= Comedy Workshop =

Comedy club in Houston, Texas, US

The Comedy Workshop and the attached Comix Annex was a comedy club in Houston, Texas. Opened in 1978 It was quite popular in the 1980s and the breeding ground for a group of influential comics, once known as the Texas Outlaw Comics that included Ron Shock, Riley Barber, Bill Hicks, Jimmy Pineapple, Steve Epstein, John Farnetti, Carl LaBove, Kevin Cawood and Andy Huggins. Comedian Brett Butler of Grace Under Fire fame and SNL longtime writer T. Sean Shannon honed their skills as members of the CW competitive dysfunction. In addition, Sam Kinison had his beginnings at the Workshop as well, with it being the location of where his 1993 posthumous comedy album, Live from Hell, was recorded.

The workshop side of the Comedy Workshop was a spawning ground for improvisational comedic actors, with regular shows made up of Sketches, primarily those grown out of improvisational exercises. The founders were Steve and Vicki Farrell and Paul and Sharon Menzel.
It grew out of the collaboration of the Farrells and Menzels at Dudley Riggs' Brave New Workshop in Minneapolis, Minnesota, when the founders came to Houston in the 1970s.

Rich Mills, who went on to perform with the Farrells at the Radio Music Theater was a longtime collaborator.

Pat Southard was the Workshop's indispensable Keyboard player and offstage collaborator, contributing musical cues, live sound effects (including billiard balls in a one foot square pool table) and occasional voices. Pat, along with Rich Mills moved on to the Radio Music Theater with the Farrells.

Numerous alumni from the Workshop and the Comedy Workshop Touring Company went on to involvement in national projects.

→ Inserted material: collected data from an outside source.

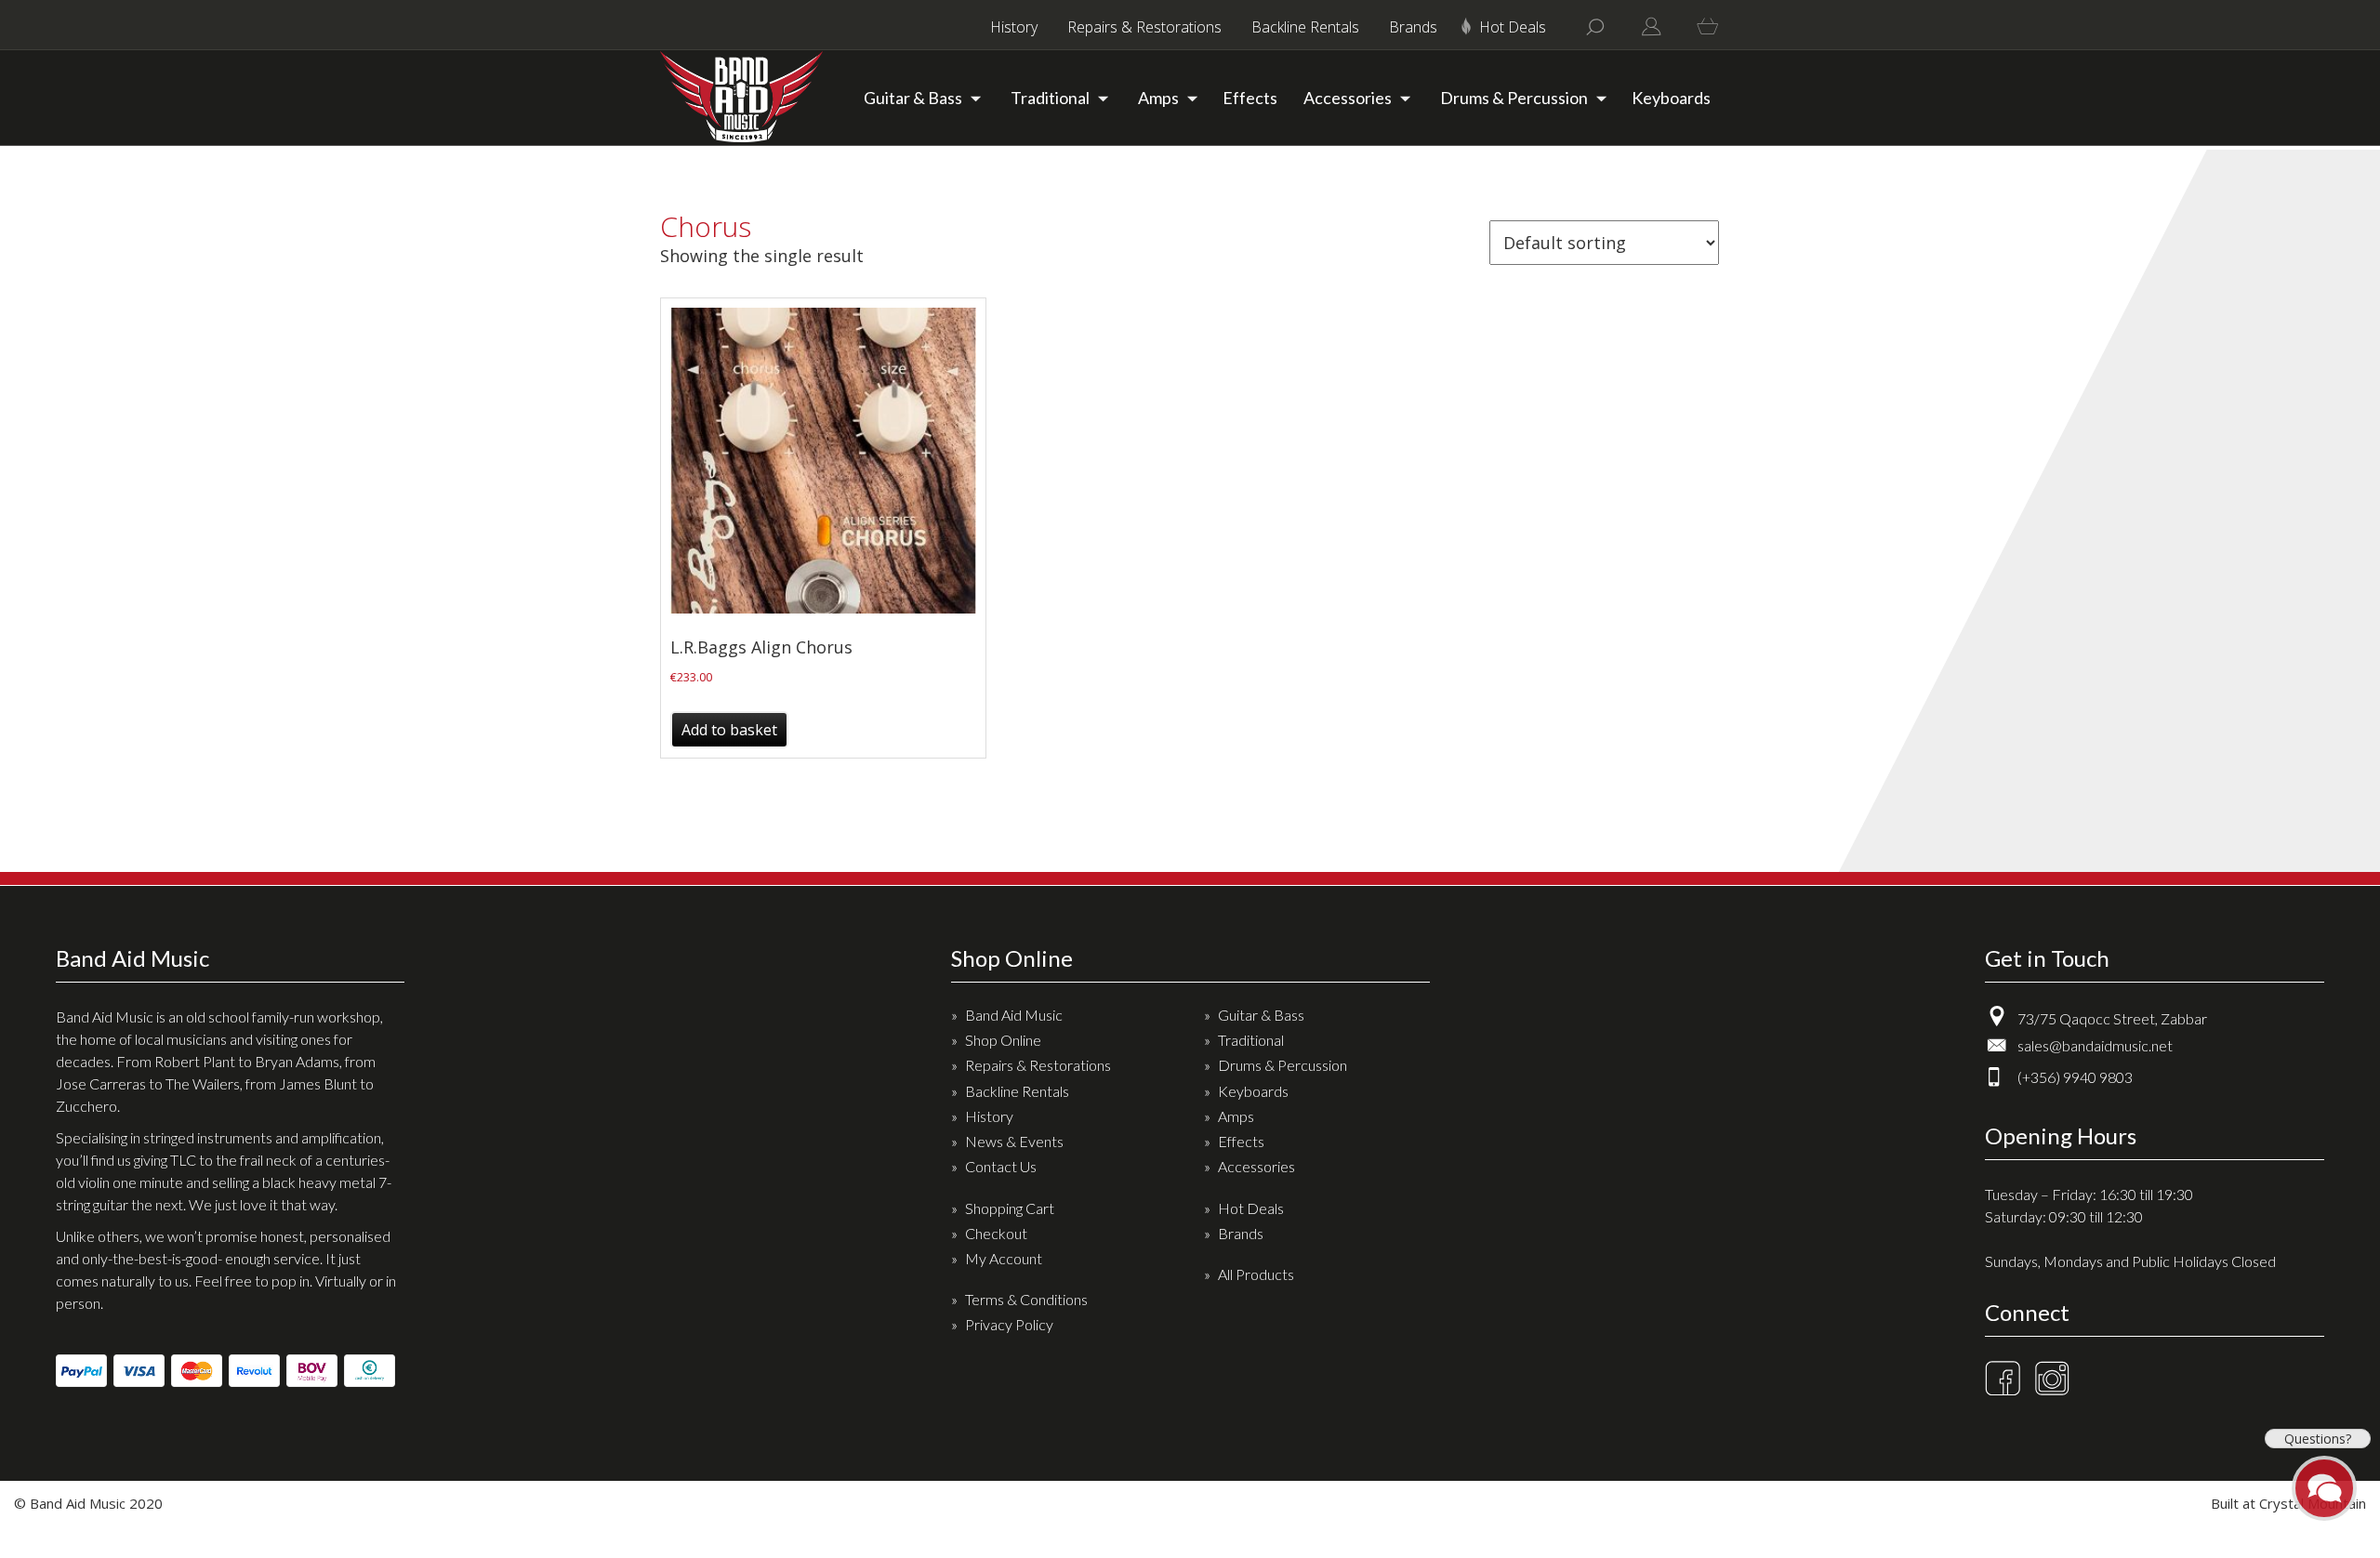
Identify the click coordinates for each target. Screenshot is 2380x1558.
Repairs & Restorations (1144, 27)
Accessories (1347, 97)
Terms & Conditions (1026, 1299)
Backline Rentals (1305, 27)
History (1014, 27)
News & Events (1014, 1141)
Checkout (996, 1233)
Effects (1250, 97)
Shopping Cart (1009, 1208)
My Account (1003, 1258)
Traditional (1050, 97)
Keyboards (1671, 97)
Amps (1158, 97)
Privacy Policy (1009, 1324)
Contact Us (1001, 1166)
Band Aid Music (1014, 1014)
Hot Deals (1512, 27)
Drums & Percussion (1514, 97)
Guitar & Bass (913, 97)
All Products (1256, 1274)
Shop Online (1003, 1040)
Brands (1413, 27)
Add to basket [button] (729, 730)
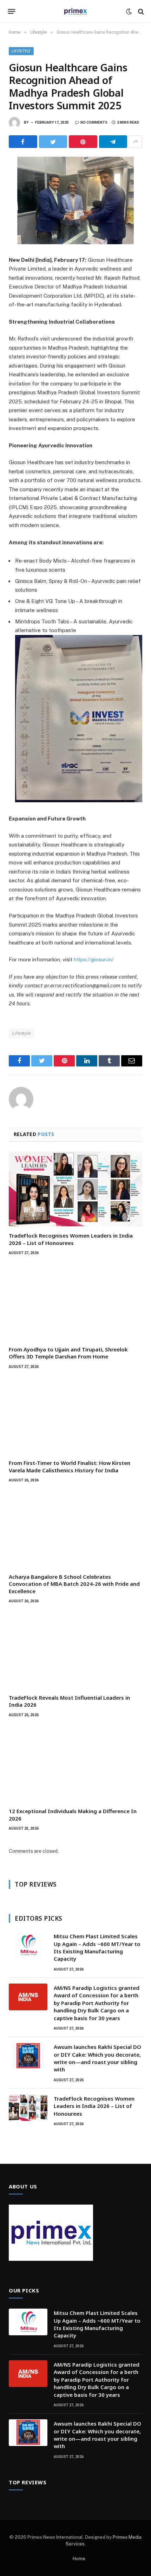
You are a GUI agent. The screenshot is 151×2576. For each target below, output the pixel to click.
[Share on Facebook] (23, 141)
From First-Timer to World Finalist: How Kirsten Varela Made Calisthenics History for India (69, 1466)
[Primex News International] (75, 11)
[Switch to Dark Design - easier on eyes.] (128, 11)
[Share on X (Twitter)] (53, 141)
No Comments (93, 122)
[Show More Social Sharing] (135, 141)
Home (79, 2558)
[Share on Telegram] (113, 141)
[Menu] (11, 11)
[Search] (140, 11)
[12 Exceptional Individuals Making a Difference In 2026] (75, 1764)
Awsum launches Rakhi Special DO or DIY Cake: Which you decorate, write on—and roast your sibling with (97, 2058)
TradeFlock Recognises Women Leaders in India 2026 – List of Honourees (71, 1239)
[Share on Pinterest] (83, 141)
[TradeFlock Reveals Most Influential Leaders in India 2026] (75, 1650)
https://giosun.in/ (93, 959)
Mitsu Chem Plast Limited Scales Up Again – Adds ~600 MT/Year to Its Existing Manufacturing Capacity (97, 1947)
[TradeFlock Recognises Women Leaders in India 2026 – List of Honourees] (75, 1189)
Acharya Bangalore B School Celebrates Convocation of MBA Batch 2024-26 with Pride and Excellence (74, 1584)
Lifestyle (21, 51)
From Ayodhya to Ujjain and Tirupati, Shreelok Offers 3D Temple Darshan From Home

Pat Dougherty went on to write and produce the long Running sitcom Empty Nest, spun off from Golden Girls.
Other notable performers at the Workshop or in the Touring Company include Jerry Young, Kathy Drago, Stewart Arnold, Pamela Richards, Roger Manning, Ken Polk, Ronnie Foster (sic), Karen Rosen, Toni Potts, Kevin Cawood, Shane McClure, Sylvia Cooper, EJ Nolan, Author, Dan Barton, Producer, Fred Greenlee, Ericc Davis,
Louis Allen Epstein, Bill Silva, Philip Owens, Mike Shiloh, David Ayala, and Dee Macaluso, who was among many who worked both sides of the Workshop doing both Improv Comedy, as well as Standup in the Annex.
The Workshop closed in the early 1990s and then became a dry cleaners, which closed as well.

The Comedy Workshop is now a high end liquor and wine store

The Comedy Workshop is now a high end liquor and fine wines store in 2013.